Carol still appeared cheerful to Geoff following his diagnosis. The specialist took the trouble to explain to her the importance of keeping Geoff engaged. That he should continue to play bridge, see the grandchildren often but for shorter times, and to keep his meals tempting. No one thought to consider how Carol was feeling or about how her life would be changed by the diagnosis.
In all honesty, Carol felt Geoff hadn’t noticed that she was still coming to terms with her feelings, the loss of her partner and soulmate. Geoff used to have such a happy relaxed attitude, he’d been the life and soul of all the gatherings they went to. Now Carol felt that she was trying constantly to fill the void as Geoff withdrew.
Carol knew she was missing their ‘old’ life. Missing her Geoff, her rock for so long in their marriage, missing his lame jokes and kind hugs. But who could she talk to who would not judge her, think her silly or selfish when Geoff was clearly still present, just not like he was before?
Carol talked with a close friend, Elaine, who had been recently widowed. Elaine understood straightaway as she experienced grief and loss when her own husband died, but also in the last year of his life as he approached death.

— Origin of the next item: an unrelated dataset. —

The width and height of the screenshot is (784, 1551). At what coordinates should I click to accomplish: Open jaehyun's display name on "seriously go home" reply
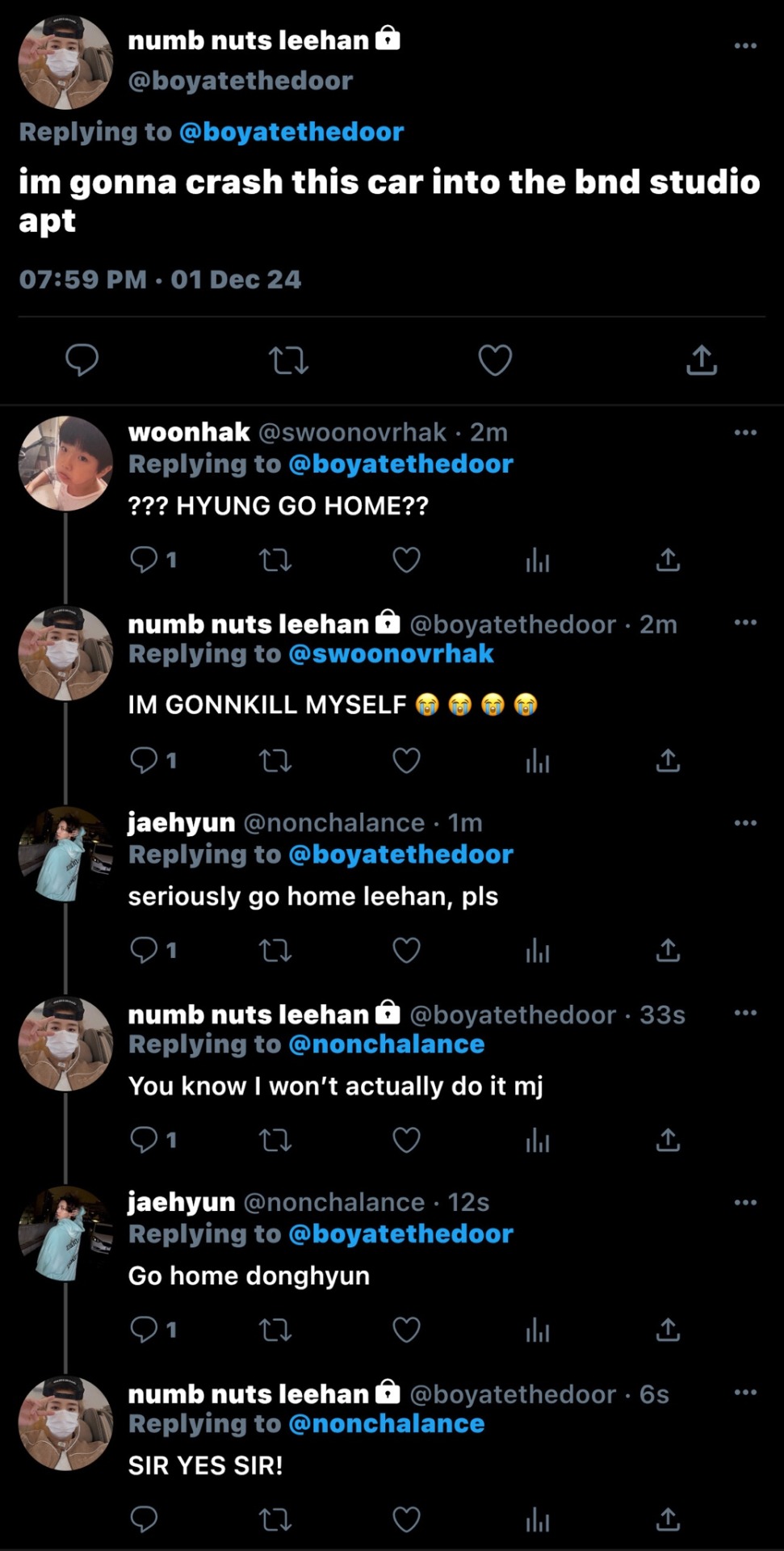point(182,822)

Elaine persuaded Carol to seek help and recommended a psychologist she’d seen. It was the first time that Carol looked beyond her feelings to the cause of her grief and finally began feeling positive. By seeking help, she could begin to heal and move forward for herself and for Geoff.
The psychologist continues to offer support to Carol as she grapples with the grief associated with losing the person she loves, their shared time, and Geoff’s different behaviours. Carol relishes the glimpses back into what they once had, and seeks support from understanding friends, and supportive professionals.